(Collected data)

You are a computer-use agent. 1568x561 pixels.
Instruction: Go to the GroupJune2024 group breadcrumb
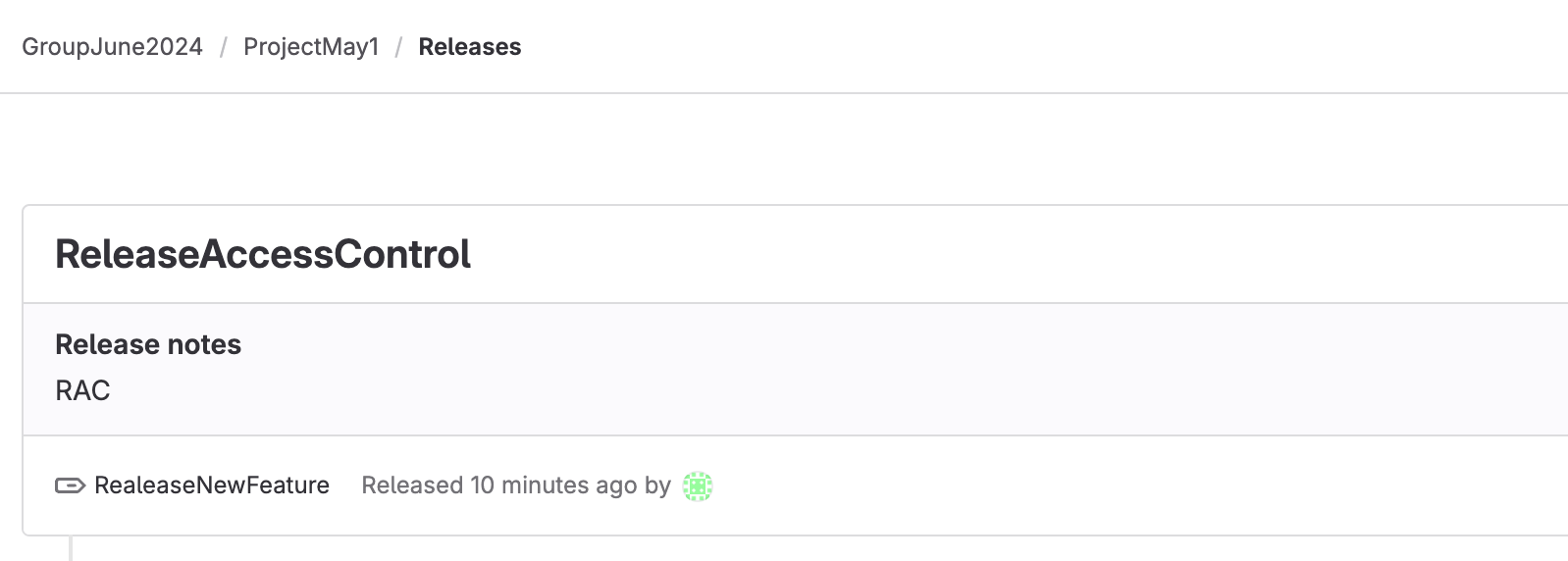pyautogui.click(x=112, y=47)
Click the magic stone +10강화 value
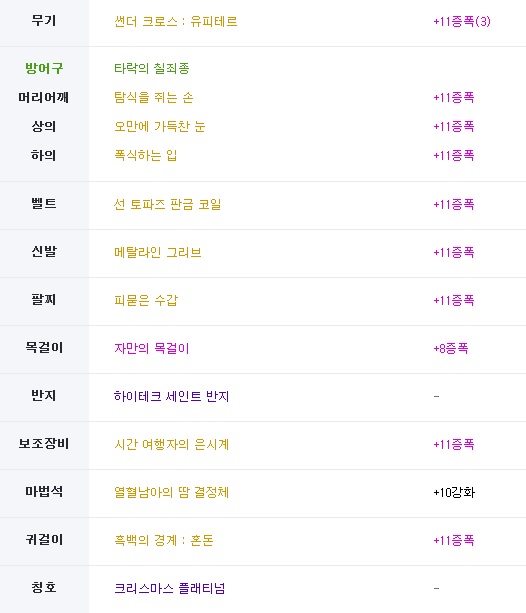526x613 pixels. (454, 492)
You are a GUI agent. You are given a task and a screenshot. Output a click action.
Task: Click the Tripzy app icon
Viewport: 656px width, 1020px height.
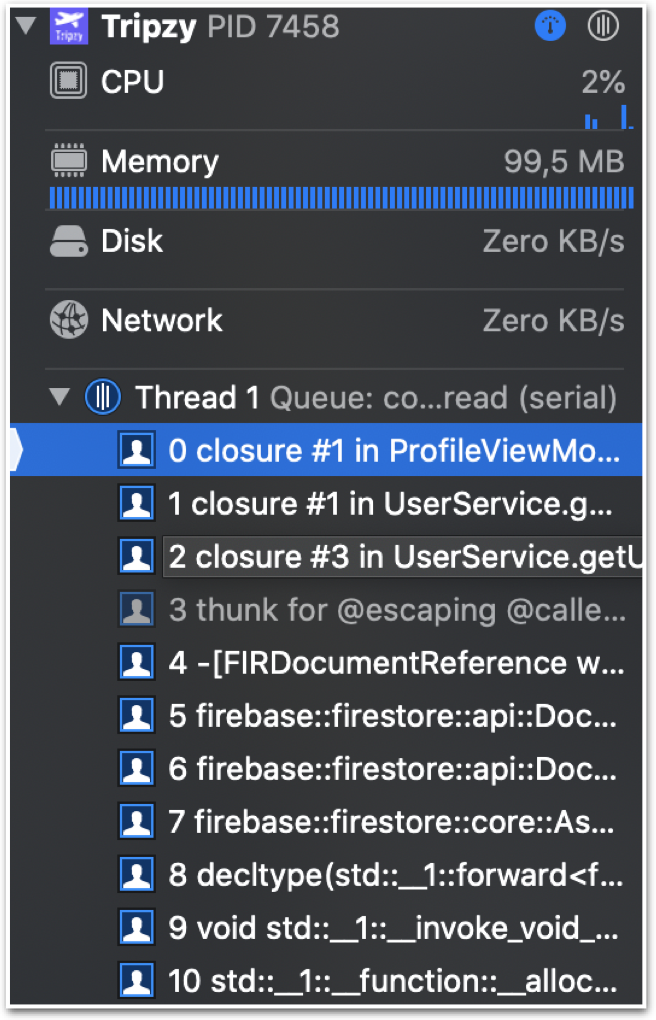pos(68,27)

(Task objective) Write the records out in full, word for word; leave every picture behind.

(Written solution)
You are a computer-use agent. 1568x561 pixels.
Instruction: Go to the GroupJune2024 group breadcrumb
pyautogui.click(x=112, y=47)
Click the magic stone +10강화 value
526x613 pixels. (454, 492)
You are a GUI agent. You are given a task and a screenshot. Output a click action.
Task: Click the Tripzy app icon
Viewport: 656px width, 1020px height.
pos(68,27)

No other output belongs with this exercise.